Ethel Rosenberg publicly replied, “And what of our children, noble testament to our sacred union, fruit of our deep and enduring love; what manner of ‘mercy’ is it that would slay their adored father and deliver up their devoted mother to everlasting emptiness? Know then, you warped, gross eaters of dust, you abominations upon this beauteous earth, I should far rather embrace my husband in death than live on ingloriously upon your execrable bounty.”

In time, Venona would reveal 108 Soviet spies working within the United States and Great Britain. Meredith Gardner’s discovery of a November 1944 message listing the key scientists of Los Alamos was tracked to the nineteen-year-old Ted Hall, who was found to be now working with Ed Teller in Chicago. When the FBI interviewed him there, though, Hall revealed nothing. That night, he and his wife, Joan,
“took all the left-wing stuff and packed it in boxes, and put it in the car, and put [our daughter] Ruthie into her snowsuit,” Joan remembered. “She was just, then, just over a year. Put her in her car seat and got in the car and drove to the bridge that crosses over the Chicago drainage canal. We dumped all the stuff into the canal. . . . [Ted] told me that he had done it because he was afraid that the United States might become ‘a very reactionary power’ after the war—those were his words—and that this would give the Soviet Union a better chance of standing up to them. . . . He certainly broke the law. He certainly broke his security oath. But he did not betray his country. He didn’t betray the people. Everything that he did was done because of his concern for the people. It was a humanitarian act. His motive was a humanitarian motive. Now, if you want to call that sort of thing treason, go right ahead.”

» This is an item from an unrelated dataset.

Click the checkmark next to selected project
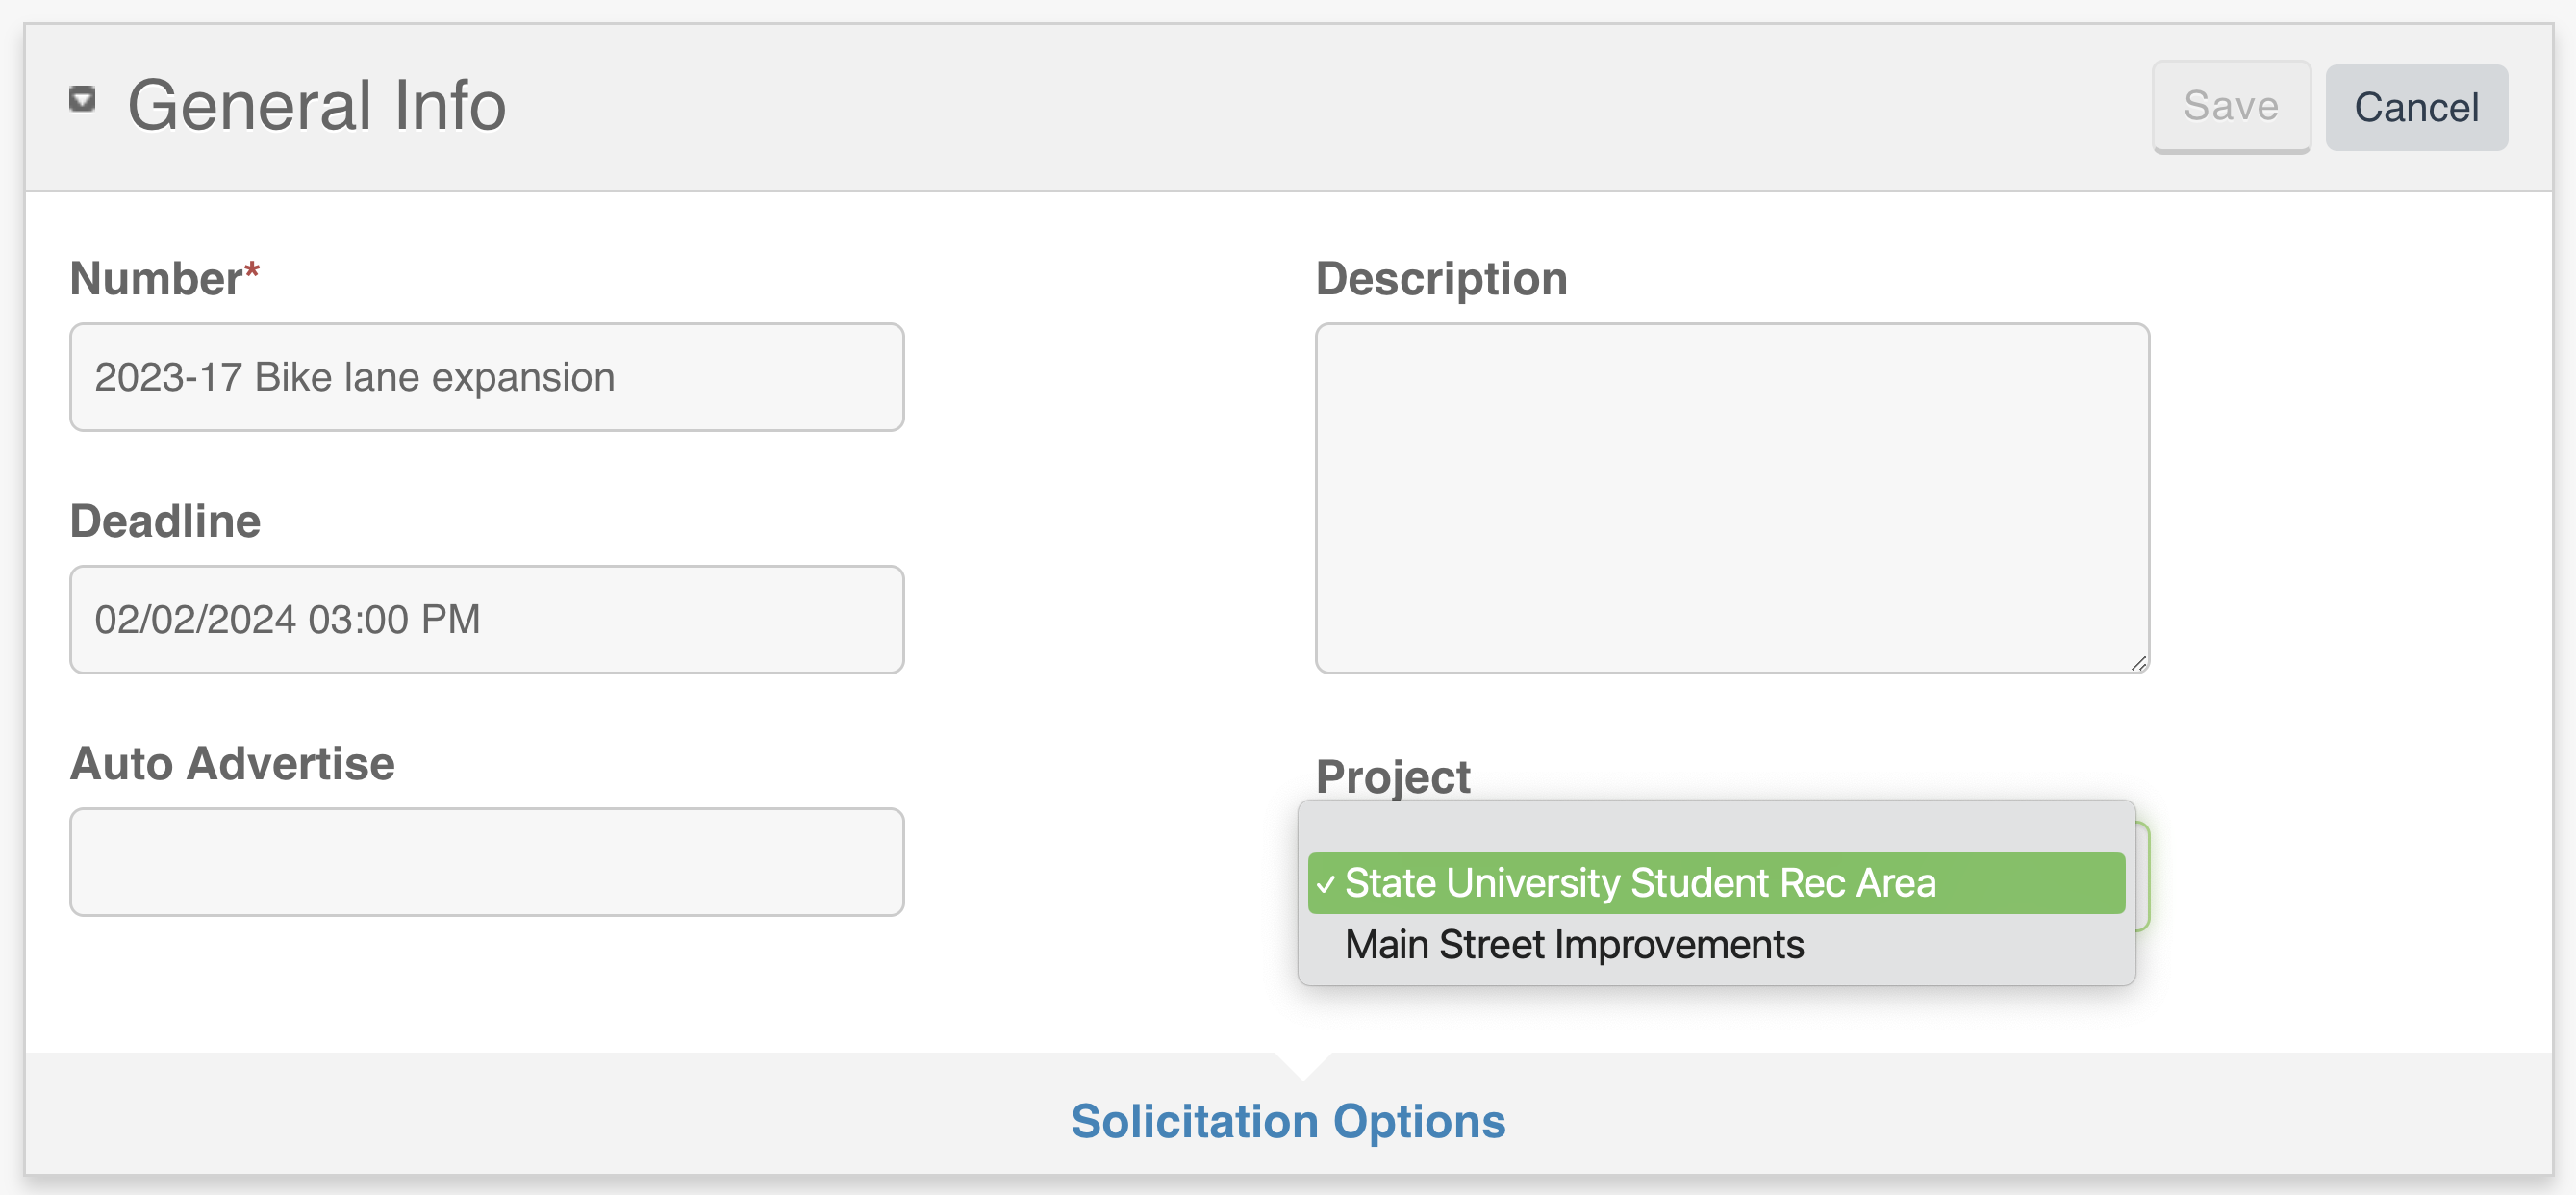This screenshot has height=1195, width=2576. 1327,883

The FBI was never able to amass enough evidence to bring Ted Hall to trial. Instead, Harry Gold was sentenced to thirty years; David Greenglass to fifteen years; and the Rosenbergs were sentenced to death. President Eisenhower, wanting to show American fortitude in the morning hours of the Cold War, refused clemency.

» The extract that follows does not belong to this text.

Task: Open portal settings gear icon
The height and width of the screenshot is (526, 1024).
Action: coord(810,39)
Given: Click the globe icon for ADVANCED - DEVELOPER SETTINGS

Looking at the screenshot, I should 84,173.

Lewisburg Federal Penitentiary inmate Alger Hiss:
“The June evening of the executions was calm and cloudless. We were all aware that . . . the executions had been scheduled for just before sunset. As the sun sank, silence spread over the recreation yard. Men stopped their games of baseball,
boccie
,
handball, their exercises with weights, their trotting about the cinder track, their endless conversation. We sat or stood in an eerie quiet until after the sun had disappeared. . . . We felt we were honoring the very moments of death. . . . We had all been aware of the worldwide demonstrations and protests, which at those moments were proved to be futile. In all the months I spent at Lewisburg this occasion was unique—the inmates transcending their own unhappiness and self-involvement and joining in a mood of universal sadness at an act of inhumanity.”

Julius Rosenberg died in the electric chair at Sing Sing on June 19, 1953, at 8:06 p.m.; Ethel at 8:15.

I
n early 1950, North Korea’s Kim Il Sung told his ally Joseph Stalin that he was going to reunite the Koreas, that
“the attack will be swift, and the war will be won in three days.” Stalin replied, “According to information coming from the United States . . . the prevailing mood is not to interfere.” As the American army was next door occupying Japan and as the skirmish reminded Pentagon chiefs of the early days of World War II, however, the United States immediately moved to defend its ally—unlike what Britain and France did for Poland—and made great advances into North Korean territory. At his first postintervention meeting with the Joint Chiefs, Truman asked for a study on the use of the Bomb if the Russians entered the conflict. Then in response to a request from Douglas MacArthur two weeks later, the Joint Chiefs decided that ten to twenty atomic bombs could be made available for his use, which the general thought could stop either the Russians or the Chinese from intervening:
“I would cut them off in North Korea . . . I visualize a cul-de-sac. The only passages leading from Manchuria and Vladivostok have many tunnels and bridges. I see here a unique use for the atomic bomb—to strike a blocking blow—which would require a six months’ repair job. Sweeten up my B-29 force.” The Joint Chiefs, however, vetoed this strategy.